Florida Today space journalist James Dean reported that SpaceX CEO Gwynne Shotwell said the inaugural launch is targeted for the first quarter of 2015.
The big surprise was that Shotwell said that rocket will be the new Falcon Heavy, which was previously scheduled for Vandenberg Air Force Base in southern California.
Click the arrow to watch the SpaceX Falcon Heavy promotional video.
In the above 2011 promotional video, it shows the Falcon Heavy launching from Vandenberg.
Shotwell also said that 39A could be used for commercial crew flights in two years, assuming NASA selects the crewed version of Dragon for that program later this year. The Dragon launches atop the Falcon 9, so 39A would be capable of launching both rockets.
Robert Perlman at collectSPACE.com offered this insight into 39A renovations.
SpaceX representatives have said that the company plans to retain and extend upward the 350 foot high (107 meter) fixed service structure that was added to Pad 39A for use by the space shuttle. The pad's rotating service structure, the large gantry that swung around to envelop the orbiter to install cargo in its payload bay, is not needed for Falcon rockets and may be removed.

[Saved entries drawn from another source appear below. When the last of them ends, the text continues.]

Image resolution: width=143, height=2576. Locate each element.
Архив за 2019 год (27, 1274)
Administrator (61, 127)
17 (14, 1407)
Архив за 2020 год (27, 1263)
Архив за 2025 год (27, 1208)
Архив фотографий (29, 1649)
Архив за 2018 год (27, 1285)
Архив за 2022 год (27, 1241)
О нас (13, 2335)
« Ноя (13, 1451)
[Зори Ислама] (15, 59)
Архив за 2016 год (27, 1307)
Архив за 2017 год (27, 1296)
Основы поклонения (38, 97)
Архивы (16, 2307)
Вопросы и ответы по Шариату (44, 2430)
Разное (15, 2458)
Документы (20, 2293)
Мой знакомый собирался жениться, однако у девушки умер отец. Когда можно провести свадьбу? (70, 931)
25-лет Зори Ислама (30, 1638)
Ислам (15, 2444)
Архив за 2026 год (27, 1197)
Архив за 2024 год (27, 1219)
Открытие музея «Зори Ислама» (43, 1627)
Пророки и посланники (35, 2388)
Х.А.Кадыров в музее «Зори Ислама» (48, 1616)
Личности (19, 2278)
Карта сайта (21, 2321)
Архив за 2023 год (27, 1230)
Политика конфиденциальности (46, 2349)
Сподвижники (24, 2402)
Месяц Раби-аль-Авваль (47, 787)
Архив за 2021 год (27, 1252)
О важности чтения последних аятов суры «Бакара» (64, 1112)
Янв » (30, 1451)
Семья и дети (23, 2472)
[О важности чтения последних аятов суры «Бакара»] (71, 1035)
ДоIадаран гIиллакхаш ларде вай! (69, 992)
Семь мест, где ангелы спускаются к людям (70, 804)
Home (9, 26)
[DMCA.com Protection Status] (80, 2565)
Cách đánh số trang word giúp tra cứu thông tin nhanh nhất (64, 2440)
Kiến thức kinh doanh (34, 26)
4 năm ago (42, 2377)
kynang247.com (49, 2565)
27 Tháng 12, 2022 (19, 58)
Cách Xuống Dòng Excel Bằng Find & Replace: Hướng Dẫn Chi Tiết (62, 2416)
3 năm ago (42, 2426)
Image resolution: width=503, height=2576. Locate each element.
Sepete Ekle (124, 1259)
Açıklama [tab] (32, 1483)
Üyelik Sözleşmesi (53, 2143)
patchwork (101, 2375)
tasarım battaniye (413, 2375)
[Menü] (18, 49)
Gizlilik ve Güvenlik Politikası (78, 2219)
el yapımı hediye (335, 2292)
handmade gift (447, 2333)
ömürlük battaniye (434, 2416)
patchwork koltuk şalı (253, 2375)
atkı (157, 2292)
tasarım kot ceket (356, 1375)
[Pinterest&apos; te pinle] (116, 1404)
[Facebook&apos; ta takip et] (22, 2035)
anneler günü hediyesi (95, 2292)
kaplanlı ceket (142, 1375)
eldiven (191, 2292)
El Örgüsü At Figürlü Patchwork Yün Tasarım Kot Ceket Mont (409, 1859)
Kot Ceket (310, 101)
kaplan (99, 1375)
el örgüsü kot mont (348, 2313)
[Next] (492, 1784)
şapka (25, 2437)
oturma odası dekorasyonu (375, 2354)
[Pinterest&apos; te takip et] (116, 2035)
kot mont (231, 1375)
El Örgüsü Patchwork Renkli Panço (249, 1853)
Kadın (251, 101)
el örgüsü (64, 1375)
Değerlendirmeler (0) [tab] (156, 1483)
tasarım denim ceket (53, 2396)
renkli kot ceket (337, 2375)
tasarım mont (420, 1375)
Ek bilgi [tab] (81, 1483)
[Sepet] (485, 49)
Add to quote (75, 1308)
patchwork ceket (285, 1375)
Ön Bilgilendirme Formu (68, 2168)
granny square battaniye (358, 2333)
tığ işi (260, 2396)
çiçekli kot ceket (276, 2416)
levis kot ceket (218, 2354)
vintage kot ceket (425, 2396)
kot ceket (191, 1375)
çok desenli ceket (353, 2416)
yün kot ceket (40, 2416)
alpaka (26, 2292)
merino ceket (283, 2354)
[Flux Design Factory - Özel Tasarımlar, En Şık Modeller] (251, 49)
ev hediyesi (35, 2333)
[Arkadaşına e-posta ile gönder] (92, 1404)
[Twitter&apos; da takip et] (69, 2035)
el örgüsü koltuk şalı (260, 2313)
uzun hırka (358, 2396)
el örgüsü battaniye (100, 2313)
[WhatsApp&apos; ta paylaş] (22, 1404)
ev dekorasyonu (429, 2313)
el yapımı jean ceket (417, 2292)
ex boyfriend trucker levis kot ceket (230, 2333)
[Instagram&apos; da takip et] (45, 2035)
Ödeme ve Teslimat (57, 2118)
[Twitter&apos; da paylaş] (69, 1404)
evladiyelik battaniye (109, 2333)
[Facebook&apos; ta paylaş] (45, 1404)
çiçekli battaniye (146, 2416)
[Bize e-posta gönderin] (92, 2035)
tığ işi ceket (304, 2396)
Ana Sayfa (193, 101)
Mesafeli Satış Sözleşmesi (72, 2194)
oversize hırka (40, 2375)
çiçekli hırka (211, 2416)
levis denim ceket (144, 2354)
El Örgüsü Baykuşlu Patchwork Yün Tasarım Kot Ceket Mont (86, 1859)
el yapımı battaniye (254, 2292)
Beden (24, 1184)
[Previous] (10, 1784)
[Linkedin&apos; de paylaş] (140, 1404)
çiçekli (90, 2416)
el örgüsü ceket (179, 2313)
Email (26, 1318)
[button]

“We'll have to build the launch head or launch crown over the infrastructure here, we'll leverage a lot of the plumbing that exists, we will have to bring in some of our own, and critically, we'll be bringing in all of our own instrumentation systems,” Shotwell described. “We'll be building a hangar ... to roll the vehicle out, go vertical and launch.”
Down the Cape Road at Pad 40, yesterday's Dragon launch to the International Space Station was scrubbed due to a helium leak on the pad. The next launch attempt is scheduled for Friday April 18 at 3:25 PM EDT, but the weather is forecast as only 40% favorable conditions.

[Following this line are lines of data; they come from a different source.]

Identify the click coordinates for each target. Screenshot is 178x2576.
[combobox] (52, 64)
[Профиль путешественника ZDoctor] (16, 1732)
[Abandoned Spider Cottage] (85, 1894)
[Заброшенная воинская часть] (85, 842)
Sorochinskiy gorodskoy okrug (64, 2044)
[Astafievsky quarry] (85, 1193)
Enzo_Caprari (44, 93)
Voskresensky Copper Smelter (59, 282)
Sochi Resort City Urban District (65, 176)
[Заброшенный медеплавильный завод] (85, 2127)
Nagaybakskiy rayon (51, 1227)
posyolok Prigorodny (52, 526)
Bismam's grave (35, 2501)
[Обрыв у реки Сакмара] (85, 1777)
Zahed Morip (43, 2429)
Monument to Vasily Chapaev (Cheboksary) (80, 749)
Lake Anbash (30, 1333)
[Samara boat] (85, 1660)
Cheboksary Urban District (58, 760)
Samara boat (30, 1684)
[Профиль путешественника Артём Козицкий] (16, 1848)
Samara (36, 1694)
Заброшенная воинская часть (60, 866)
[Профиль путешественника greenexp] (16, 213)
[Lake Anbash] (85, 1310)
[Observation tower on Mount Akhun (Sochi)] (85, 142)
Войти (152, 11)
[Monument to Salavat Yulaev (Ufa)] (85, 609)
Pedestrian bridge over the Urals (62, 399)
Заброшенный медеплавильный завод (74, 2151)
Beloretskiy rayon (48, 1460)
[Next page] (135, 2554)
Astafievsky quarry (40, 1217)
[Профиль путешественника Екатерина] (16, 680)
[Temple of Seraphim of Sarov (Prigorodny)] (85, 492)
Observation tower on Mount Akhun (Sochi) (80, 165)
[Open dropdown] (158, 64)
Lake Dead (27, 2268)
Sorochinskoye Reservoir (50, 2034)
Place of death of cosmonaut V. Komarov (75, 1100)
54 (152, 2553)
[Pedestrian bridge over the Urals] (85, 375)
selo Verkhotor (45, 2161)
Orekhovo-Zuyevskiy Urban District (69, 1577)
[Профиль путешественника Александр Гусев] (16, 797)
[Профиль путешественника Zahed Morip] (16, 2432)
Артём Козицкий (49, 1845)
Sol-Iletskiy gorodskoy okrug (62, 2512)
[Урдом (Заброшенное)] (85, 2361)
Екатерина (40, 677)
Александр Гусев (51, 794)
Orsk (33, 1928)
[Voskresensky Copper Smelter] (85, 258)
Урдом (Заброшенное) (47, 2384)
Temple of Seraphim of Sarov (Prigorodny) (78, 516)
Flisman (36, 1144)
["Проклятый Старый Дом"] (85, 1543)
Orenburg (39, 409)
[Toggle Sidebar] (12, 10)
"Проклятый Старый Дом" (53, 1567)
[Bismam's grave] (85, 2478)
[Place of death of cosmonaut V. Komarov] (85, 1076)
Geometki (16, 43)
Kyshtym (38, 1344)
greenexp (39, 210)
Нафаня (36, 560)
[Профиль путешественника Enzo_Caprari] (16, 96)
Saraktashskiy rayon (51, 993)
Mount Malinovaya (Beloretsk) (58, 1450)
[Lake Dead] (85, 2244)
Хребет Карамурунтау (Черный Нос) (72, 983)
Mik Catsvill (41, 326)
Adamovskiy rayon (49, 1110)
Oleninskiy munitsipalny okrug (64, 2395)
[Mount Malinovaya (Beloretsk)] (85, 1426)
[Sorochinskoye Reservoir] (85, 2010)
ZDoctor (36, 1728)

UPDATE, April 15, 2014 — It took a day, but NASA has issued a press release about the SpaceX deal.
UPDATE, April 16, 2014 — Spaceflight Now reports that SpaceX will preserve a vertical integration option at 39A for U.S. Air Force payloads.
The U.S. Air Force requires its most precious payloads to be attached to their rockets in a vertical orientation. SpaceX's current processing paradigm uses horizontal integration, where satellites are bolted to the launch vehicle inside a hangar, then the rocket rolls to the launch pad and is hoisted upright within hours of liftoff ...
The military's insistence that its payloads be integrated with rockets vertically, an overlooked point in recent congressional hearings and debates on the future of the U.S. launch market, has forced SpaceX to rethink its concept of operations.
Vertical integration requires the presence of a fixed or mobile tower at the launch pad, giving cranes and workers access to lift and attach satellites to the rocket.
Launch pad 39A's fixed service structure, a holdover from the space shuttle era, would fit the requirement.